When I examined the type specimen in November, 2002, I noted that there were as many as four numbers on some vertebrae, including
Cope’s original markings. Following the most recent identification and numbering
system used by Sachs, I measured the vertebrae, directly compared them with vertebrae from
FHSM VP-398 (Figures 4 and 5), and photographed most of the specimen. I also examined bone fragments and other materials stored in a
separate container, and the remaining pieces of the gray limestone concretion that had
originally enclosed some of the bones, including one
that still contained large fragment of a vertebra.
Table 1. - Measurements (cm) and the Roundness Index (RI = H/W) of the dorsal vertebrae from the type specimen (ANSP 10081), and the second specimen (FHSM VP-398 and KUVP 129744). Combined total length = 78.7 cm / 31 in. (* = crushed vertebra) |
Type Specimen | Second Specimen | ||||||||
Vertebra # | RI | Width | Height | Length | Vertebra # | RI | Width | Height | Length |
10081-D1 | 0.72 | 1.25 | 9.0 | 8.7 | VP-398-D1 | 0.91 | 10.4 | 9.5 | 8.5 |
10081-D2 | 0.81 | 12.0 | 9.7 | 9.1 | VP-398-D2 | 0.78 | 11.5 | 9.0 | 8.5 |
10081-D3 | 0.88 | 12.0 | 10.5 | 9.1 | VP-398-D3 | 0.79 | 12.0 | 9.5 | 9.3 |
10081-D4 | 0.83 | 12.0 | 10.0 | 8.7 | VP-398-D4 | 0.82 | 11.0 | 9.0 | 8.5 |
10081-D5* | 0.69* | 13.0 | 9.0 | 9.2 | VP-398-D5 | 0.92 | 11.5 | 10.0 | 9.0 |
10081-D6 | 0.84 | 11.9 | 10.0 | 8.6 | VP-398-D6 | 0.91 | 11.0 | 10.0 | 9.0 |
VP-398-D7 | 0.88 | 11.9 | 10.5 | 9.1 | |||||
129744-D1 | 0.89 | 10.7 | 9.5 | 8.5 | |||||
129744-D2 | 0.85 | 10.6 | 9.5 | 8.3 | |||||
RANGE | 11.9-13.0 | 9.0-10.5 | 8.7-9.2 | RANGE | 10.4-12.0 | 9.0-10.5 | 8.3-9.3 | ||
AVG (n=6) | 0.80 | 12.2 | 9.7 | 8.9 | AVG(n=9) | 0.86 | 11.2 | 9.6 | 8.7 |
The gastroliths and vertebrae collected in association with KUVP 120744 were examined and described by Everhart (2000) and included information provided by Pete Bussen and Larry Martin. I made on-site measurements of the CMC VP6865 specimen as member of the 1998 field crew that recovered the last portion of remains (Figure 6). In 2002, I noted that seven plesiosaur vertebrae (FHSM VP-398) in the Sternberg Museum collection had come from the same general locality as KUVP 129744 and CMC VP6865, and began comparing those specimens. Subsequent visits to the University of Kansas, the Academy of Natural Sciences of Philadelphia and the Cincinnati Museum Center provided me with the opportunity to measure, directly compare and photograph all four of the specimens described in this paper. Although the measurements of the dorsal vertebrae of the type specimen shown in Table 1 are the most complete to date, the condition of those vertebrae, and that of the two other specimens (different orientations during preservation, in or out of concretions, etc.) convinced me that additional statistical analysis would not produce useful results.
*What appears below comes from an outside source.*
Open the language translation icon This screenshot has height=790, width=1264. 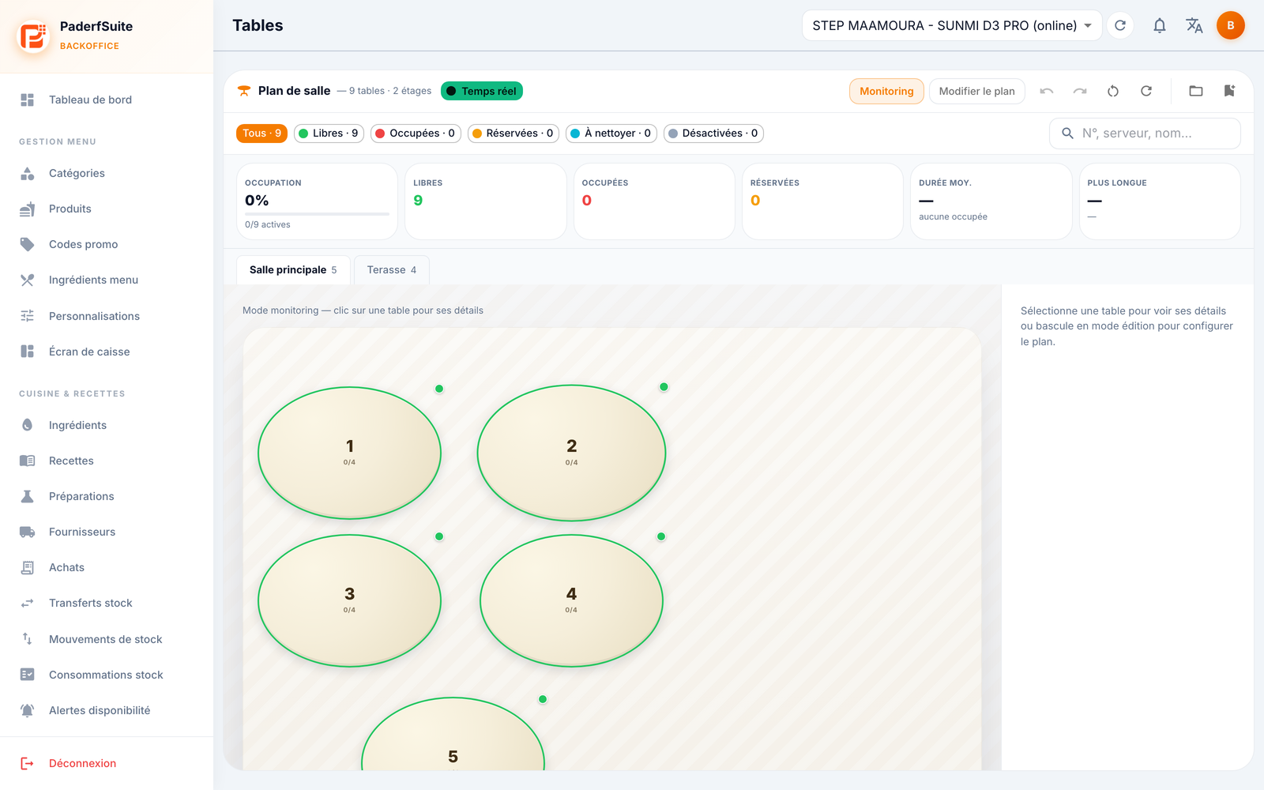[x=1194, y=25]
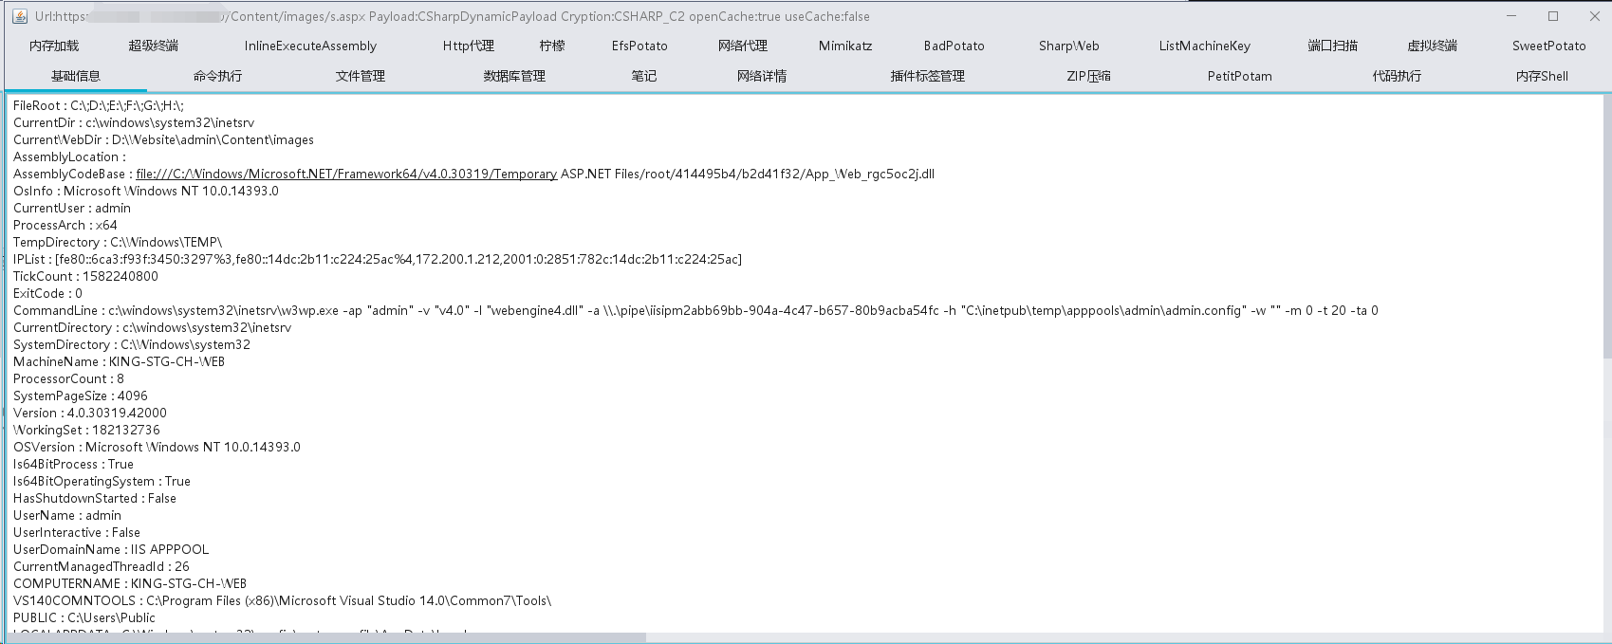Switch to the 代码执行 tab
1612x644 pixels.
tap(1397, 76)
As an example, up to 1.5 cm of the 13 cm width of vertebra 10081-D5 appears to be due to dorso-ventral crushing.
DISCUSSION
In his letter of March 25, 1868 to Dr. Turner, after his initial examination of the
remains, Cope (Almy, 1987, p. 189) wrote, "Indeed, I think that there must be a
considerable number of the vertebrae of the dorsal and cervical series remaining in the
cliff." He went on to question the orientation of the specimen and asked about the
"slender bones" [gastralia] in the stomach region. From his knowledge of English
plesiosaurs (Davidson, 2002), Cope clearly recognized that significant portions of the
original Elasmosaurus platyurus specimen were missing from the first shipment of
remains sent to him by Turner. Later, Cope (1869, p. 45-46) incorrectly concluded that the
limbs must have been small, or in the case of the hind limbs, possibly non-existent, since
he firmly believed that the animal moved by means of its long, serpent-like tail. His
infamous, head-on-the-wrong-end reconstruction (1869, pl. II,
fig. 1) does not include the rear paddles. It is likely, however, that the missing
portions, including the limbs, had simply dropped off of the bloated, floating carcass or
had been removed by scavengers before it finally came to rest on the sea bottom (Everhart,
2005a).
Carpenter (1996, p. 36) noted that in the Red Bird Member of the Pierre Shale, “the
isolated bones and skulls of vertebrates were most likely derived from floating
carcasses.” Under the right conditions, the carcass of a relatively intact elasmosaur
would likely have floated due to the decomposition gases that accumulated in the abdominal
cavity (Carpenter, 1996; Everhart, 2000, p. 72-73). It is uncertain, however, whether the
weight of the pectoral girdles, limbs and gastralia, or that of the vertebral column and
ribs would have determined the orientation (right side up or upside down) of the floating
carcass. No limb material was included in the original Elasmosaurus platyurusremains. The loss of these nearly solid, bony paddles could have affected the final
orientation of the floating carcass. In either case, the crop or stomach containing the
gastroliths would have been located just behind the pectoral girdle (Cicimurri and
Everhart, 2001). If the carcass was floating upside down, the weight of the gastroliths,
and possibly the loosened gastralia would have been resting on the dorsal vertebrae. If
the carcass was right side up, the weight of the gastroliths and the gastralia would have
been pulling down on the arch formed by the dorsal vertebrae (Taylor, 1981). This weight
would have pressed down on the abdominal wall and would have been a likely point of
failure when the integument ruptured and released the gases of decomposition. Loosened
dorsal vertebrae, gastralia and gastroliths could have then fallen out the carcass while
residual pockets of decomposition gases kept the lightened remains afloat long enough to
drift further to the southeast with the current.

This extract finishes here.